Based on answers to similar questions on SO, it seems that passing Unicode arguments to a Java application has never worked properly. There is no simple solution, but you can resolve this issue using JNA (Java Native Access).
JNA allows you to invoke Windows API methods from Java, without using native
code. So in your Java application you can call Win API methods such as GetCommandLineW()
and CommandLineToArgvW()
directly, to access details about the command line used to invoke your program, including any arguments passed. Both of those methods support Unicode.
The code to do this is not trivial, but not overly complex either. The approach below is based on code by Sergey Karpushin in an answer to Passing command line unicode argument to Java code
For the code to compile you will need a couple of jars: jna.jar and jna-platform.jar. You can get these from the dist directory of the JNA 5.10.0 download, or from Maven.
This approach works both within NetBeans and from the command line on Windows 10, though there are some notable differences:
- From the command line you must call chcp 65001, and also specify -Dfile.encoding=UTF-8 in your java.exe call.
- When extracting the parameters returned by
CommandLineToArgvW()
you may see a difference between the arguments returned within NetBeans and those from the command line. But this is not really an issue since the only argument(s) you are interested in are those at the end, which come after the argument containing your jar file name.
Here's the code:
package chinesearg;
import com.sun.jna.Native;
import com.sun.jna.Pointer;
import com.sun.jna.WString;
import com.sun.jna.ptr.IntByReference;
import com.sun.jna.win32.StdCallLibrary;
import java.util.ArrayList;
import java.util.List;
// Proof of concept application which uses JNA to correctly process command
// line arguments containing Chinese characters using JNA.
//
// Credit to Sergey Karpushin for the approach used in this this code.

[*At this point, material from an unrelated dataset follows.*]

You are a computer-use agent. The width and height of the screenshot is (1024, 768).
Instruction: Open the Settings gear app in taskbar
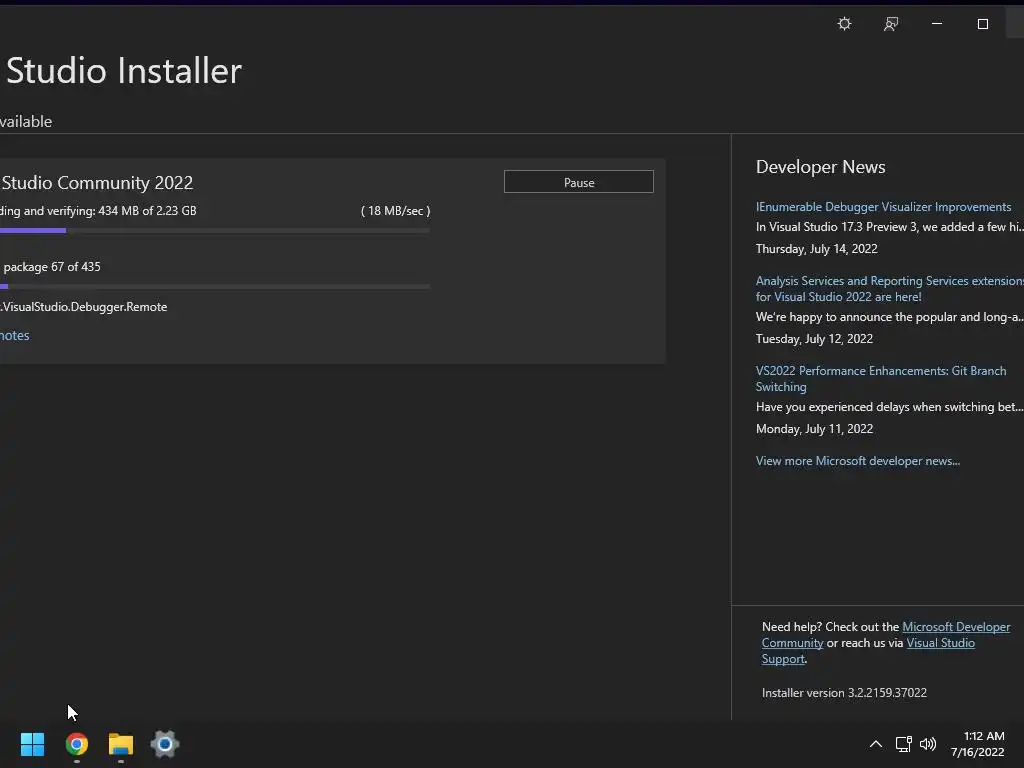165,744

// See this SO answer: https://stackoverflow.com/a/41923480/2985643
public class ChineseArg {
private final Kernel32 kernel32 = Native.load("kernel32", Kernel32.class);
private final Shell32 shell32 = Native.load("shell32", Shell32.class);
public static void main(String[] args) {
String test = "\u5973\u58eb";
System.out.println(test); //works
String test2 = "女士2";
System.out.println(test2); //works
System.out.println("args.length=" + args.length);
for (int i=0; i< args.length; i++) {
System.out.println("args[" + i + "] = "+args[i]);
}
String[] params = new ChineseArg().getCommandLineArguments();
if (params == null) {
System.out.println("getCommandLineArguments() returned null.");
} else {
int count = params.length;
System.out.println("Number of params=" + count);
for (int i = 0; i < count; i++) {
System.out.println("params[" + i + "]=" + params[i]);
}
}
}
private String[] getCommandLineArguments() {
System.out.println("Active code page is " + Kernel32.INSTANCE.GetConsoleCP());
String[] ret = getFullCommandLine();
List<String> argsOnly = null;
for (int i = 0; i < ret.length; i++) {
if (argsOnly != null) {
argsOnly.add(ret[i]);
} else if (ret[i].toLowerCase().endsWith(".jar")) {
argsOnly = new ArrayList<>();
}
}
if (argsOnly != null) {
ret = argsOnly.toArray(new String[0]);
}
return ret;
}
private String[] getFullCommandLine() {
IntByReference argc = new IntByReference();
Pointer argv_ptr = shell32.CommandLineToArgvW(kernel32.GetCommandLineW(), argc);
String[] argv = argv_ptr.getWideStringArray(0, argc.getValue());
kernel32.LocalFree(argv_ptr);
return argv;
}
}
interface Kernel32 extends StdCallLibrary {
static Kernel32 INSTANCE = Native.load("kernel32", Kernel32.class, com.sun.jna.win32.W32APIOptions.DEFAULT_OPTIONS);
WString GetCommandLineW();
int GetConsoleCP();
Pointer LocalFree(Pointer pointer);
}
interface Shell32 extends StdCallLibrary {
Pointer CommandLineToArgvW(WString command_line, IntByReference argc);
}
This is sample output when run from the Command Prompt, showing that the first argument ("女士2") is captured correctly:
C:\Users\johndoe>chcp 65001
Active code page: 65001
C:\Users\johndoe>java -Dfile.encoding=UTF-8 -jar "D:\NB126\ChineseArg\dist\ChineseArg.jar" "女士2" "\u5973\u58eb"
女士
女士2
args.length=2
args[0] = ??2
args[1] = \u5973\u58eb
Active code page is 65001
Number of params=2
params[0]=女士2
params[1]=\u5973\u58eb
C:\Users\johndoe>
Notes:
- This code is addressing a limitation in the Windows environment. I don't know what would happen if this code was run on macOS or Linux.
- Although it's against the spirit of your question, there is an alternative approach: pass arguments to the application as escaped Unicode. It's trivial to unescape the data using Apache's StringEscapeUtils.unescapeJava(). If that is feasible there is no need for JNA at all.